Die feurige Hand der armen Seele
Auf dem Bauerngut Halde, wo jetzt die Nachkommen des Leonhard Beer wohnen, soll sich einst folgendes zugetragen haben. Es erschien dort jede Nacht einem dort Wohnenden eine Gestalt, und er wußte keinen ändern Rat, als zum Pfarrer zu gehen und diesem seine Not zu klagen. Der Pfarrer riet ihm, die Gestalt, wenn sie wieder erscheine, zu fragen, was es mit ihr sei.

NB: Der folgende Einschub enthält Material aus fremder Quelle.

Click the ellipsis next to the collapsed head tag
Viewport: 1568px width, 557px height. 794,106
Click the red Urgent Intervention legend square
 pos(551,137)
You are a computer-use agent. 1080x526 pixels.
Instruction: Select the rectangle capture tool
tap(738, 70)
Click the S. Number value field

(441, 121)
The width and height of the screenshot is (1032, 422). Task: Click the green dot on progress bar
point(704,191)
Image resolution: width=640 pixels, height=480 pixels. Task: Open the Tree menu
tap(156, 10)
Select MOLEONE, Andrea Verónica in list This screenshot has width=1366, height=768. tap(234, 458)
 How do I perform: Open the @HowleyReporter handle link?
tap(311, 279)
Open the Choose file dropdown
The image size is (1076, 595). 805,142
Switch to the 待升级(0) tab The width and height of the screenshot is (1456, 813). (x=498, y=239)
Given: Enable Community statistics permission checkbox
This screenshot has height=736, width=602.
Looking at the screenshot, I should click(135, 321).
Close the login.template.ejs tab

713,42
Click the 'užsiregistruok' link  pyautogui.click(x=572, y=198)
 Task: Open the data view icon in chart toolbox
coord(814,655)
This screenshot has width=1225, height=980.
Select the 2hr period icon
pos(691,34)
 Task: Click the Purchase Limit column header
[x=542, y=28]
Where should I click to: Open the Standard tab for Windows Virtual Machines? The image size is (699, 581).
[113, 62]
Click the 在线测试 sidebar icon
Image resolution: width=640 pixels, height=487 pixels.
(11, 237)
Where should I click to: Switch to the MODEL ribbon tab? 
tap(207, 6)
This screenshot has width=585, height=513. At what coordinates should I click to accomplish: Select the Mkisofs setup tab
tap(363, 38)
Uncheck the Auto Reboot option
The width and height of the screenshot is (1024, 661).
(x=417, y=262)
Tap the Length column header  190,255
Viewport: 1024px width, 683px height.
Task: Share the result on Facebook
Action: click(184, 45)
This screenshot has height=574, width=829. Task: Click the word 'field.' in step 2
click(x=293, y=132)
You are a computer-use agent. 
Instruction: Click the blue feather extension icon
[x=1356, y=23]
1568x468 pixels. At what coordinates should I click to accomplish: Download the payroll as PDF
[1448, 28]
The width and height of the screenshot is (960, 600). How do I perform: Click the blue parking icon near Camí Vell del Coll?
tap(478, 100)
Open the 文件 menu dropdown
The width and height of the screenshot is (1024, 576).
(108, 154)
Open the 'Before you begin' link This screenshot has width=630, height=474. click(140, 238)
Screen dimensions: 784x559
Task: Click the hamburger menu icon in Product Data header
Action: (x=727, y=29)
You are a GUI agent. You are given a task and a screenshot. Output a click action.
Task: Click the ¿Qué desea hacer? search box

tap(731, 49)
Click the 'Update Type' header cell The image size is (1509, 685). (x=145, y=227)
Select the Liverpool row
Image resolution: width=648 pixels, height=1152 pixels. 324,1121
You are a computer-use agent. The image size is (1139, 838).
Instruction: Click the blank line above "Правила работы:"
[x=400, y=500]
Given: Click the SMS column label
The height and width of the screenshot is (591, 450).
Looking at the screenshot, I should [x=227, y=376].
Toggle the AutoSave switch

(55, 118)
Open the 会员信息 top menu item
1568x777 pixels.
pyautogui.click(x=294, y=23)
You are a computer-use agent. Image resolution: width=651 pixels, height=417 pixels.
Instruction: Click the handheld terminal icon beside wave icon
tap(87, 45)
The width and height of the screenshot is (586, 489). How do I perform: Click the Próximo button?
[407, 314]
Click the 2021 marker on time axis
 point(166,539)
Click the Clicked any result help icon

Die nächste Nacht hatte er wieder dasselbe Erlebnis und fragte nun die Gestalt, was es mit ihr sei. Sie gab ihm zur Antwort, sie sei eine arme Seele und er könne sie erlösen, wenn er abends beim Ave-Maria-Läuten hier wegreite und einen Brief nach Feldkirch bringe, aber beim Aveläu-ten am Morgen müsse er wieder hier sein. Er werde in Dornbirn ein Roß an einem Zaun angebunden finden; auf diesem solle er weiterreiten und das andere zurücklassen. Der Mann unternahm den Ritt. Am nächsten Morgen beim Aveläuten war er wieder daheim. Der Pfarrer sagte zu ihm, wenn die Gestalt ihm wieder erscheine, solle er ein dazu hergerichtetes Brett zur Hand nehmen und der Gestalt nicht die Hand geben. Die Seele erschien ihm nachts wieder, um ihm für die Erlösung zu danken. Der Mann bot ihr das Brett. Die Gestalt erfaßte es, und man sah alle fünf Finger in das Brett eingedrückt. Das Brettchen soll in der Schweiz in einem Kloster aufbewahrt sein.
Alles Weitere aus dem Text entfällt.